Hijo del Valderaduey crece un pueblo pequeño de teja y adobe, como todos, que mira a la carretera que une Zamora con Villalpando. Dicen que en época de algún rey castellano moraban en el lugar unos nobles de buen corazón. Como quiera que la citada familia eran por apellido “los giles” y en vista del carácter señalado fueron rebautizados con el remoquete de “los buenosgiles”. Cosa rara este apelativo que hace gala de una condición honrosa que, por lo general, los motes siempre refieren a taras, vicios y similares. Decía que en ese pueblo vivían los Buenosgiles y su nombre permaneció en el tiempo bautizando al lugar con el nombre de Benegiles, que aún hoy conserva y espero que lo haga por muchos años.

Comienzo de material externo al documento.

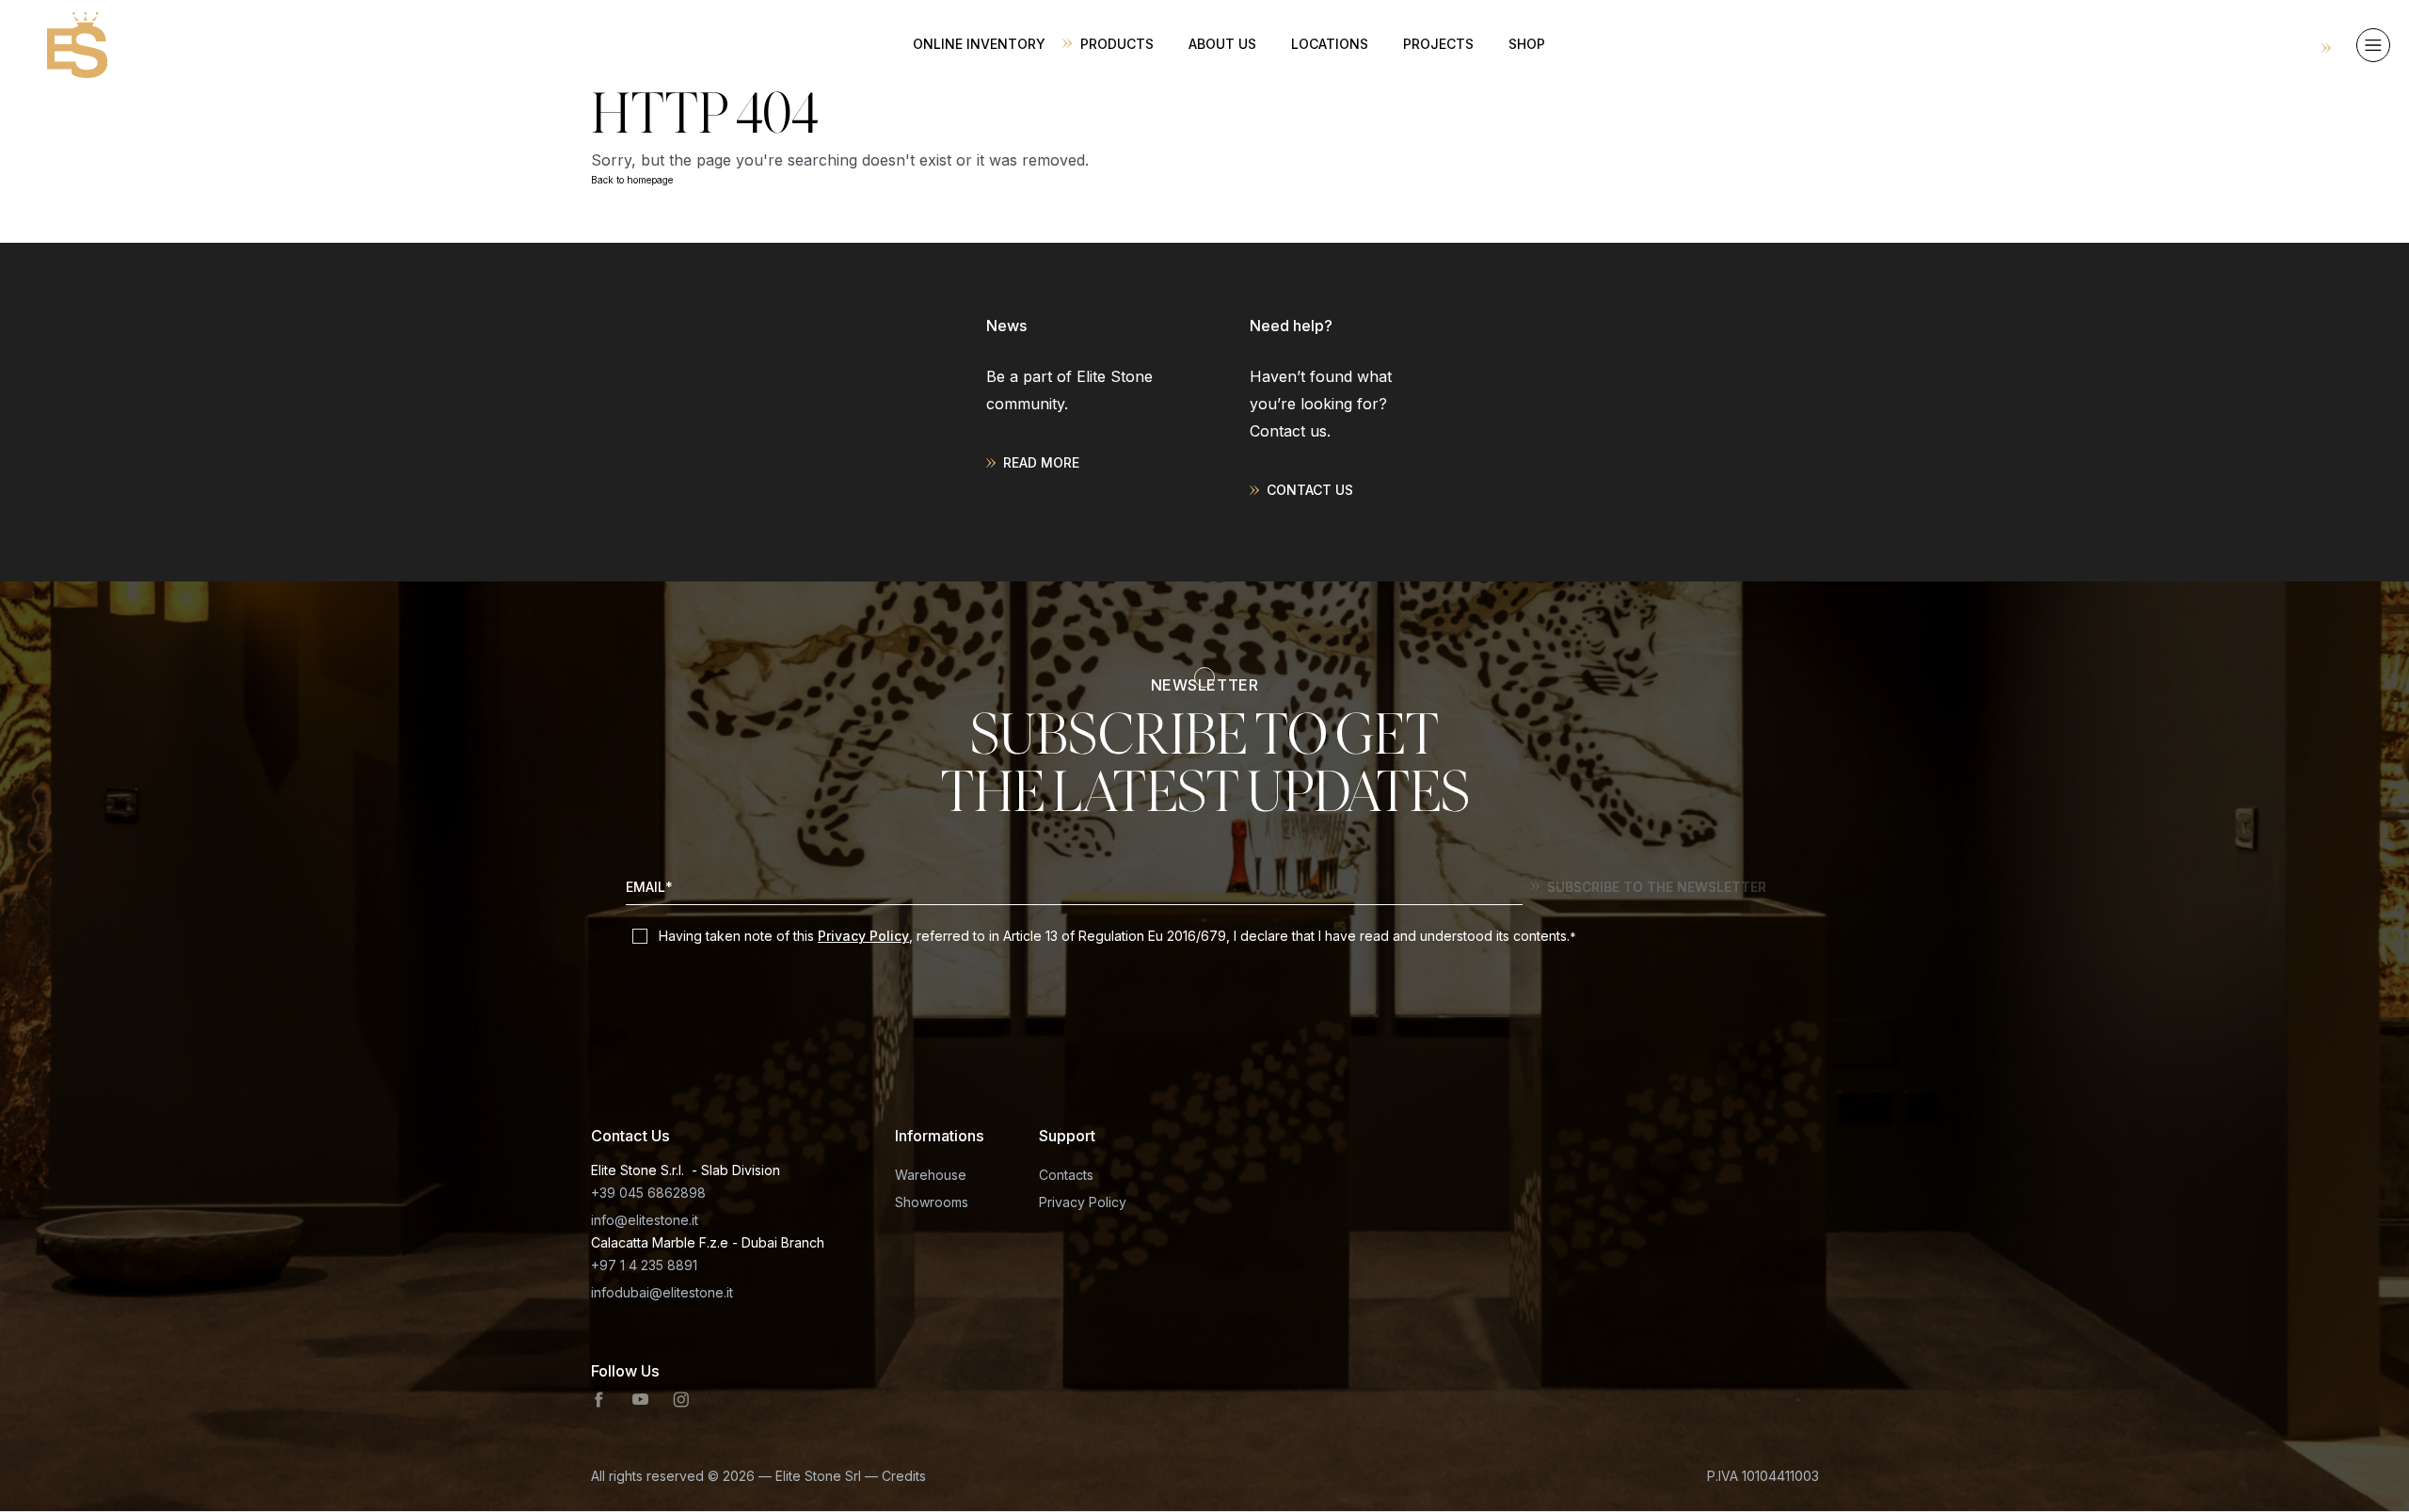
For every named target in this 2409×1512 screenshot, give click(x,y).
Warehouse (930, 1175)
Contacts (1066, 1175)
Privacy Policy (863, 936)
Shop (1526, 44)
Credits (904, 1476)
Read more (1041, 462)
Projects (1438, 44)
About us (1222, 44)
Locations (1329, 44)
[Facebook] (599, 1400)
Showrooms (931, 1202)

Siendo niño pasaba yo los veranos en el pueblo. Ocupaba las mañanas en ayudar, unas veces, en molestar, las más, a mis tíos. Sacaba las vacas al “prao” siempre después del ordeño, recogía los huevos del gallinero o jugaba con los corderos que por edad habían de estar encerrados tras las tenadas. En la hora de una siesta sin sueño subía al “sobrao” a rebuscar entre baúles, cualquier cosa que pudiera llamar mi atención. Libros viejos de tapas en piel y hojas pardas carcomidas por la polilla, sombreros de segador con olor a trabajo y sol, una romana en hierro forjada con la que me divertía pesando libros, uvas puestas a secar, mi propia mano o cualquiera cosa susceptible de ser pesada. Mi juguete preferido era el tajo. Un cilindro de madera tan alto como yo y grueso como el tronco del olivo que lo había parido. Apoyaba sobre tres patas de la misma madera sin pulir y con restos de lo que un día fuera la corteza de la planta. Sobre el tajo y clavado en él, una macheta, pequeña hacha utilizada para cuartear corderos o lechones. La superficie del tajo herida mil veces por el trabajo de aquella. Cogía yo la macheta y me entretenía en golpear con fuerza las patas del tajo intentando emular a leñadores pero nunca di dos golpes en el mismo sitio y mis intentos infantiles de derribar al coloso se veían frustrados una y otra vez ante la terquedad de la madera. Ignoro que excusa le hubiera dado a mi abuela si por culpa del azar que no de mis menguadas fuerzas, uno de aquellos golpes hubiera derrumbado al gigante. Las látigas, haz de estrechas tiras de cuero habrían entrado en acción y mis inocentes posaderas hubieran pagado en golpes la factura de mis sueños de leñador canadiense.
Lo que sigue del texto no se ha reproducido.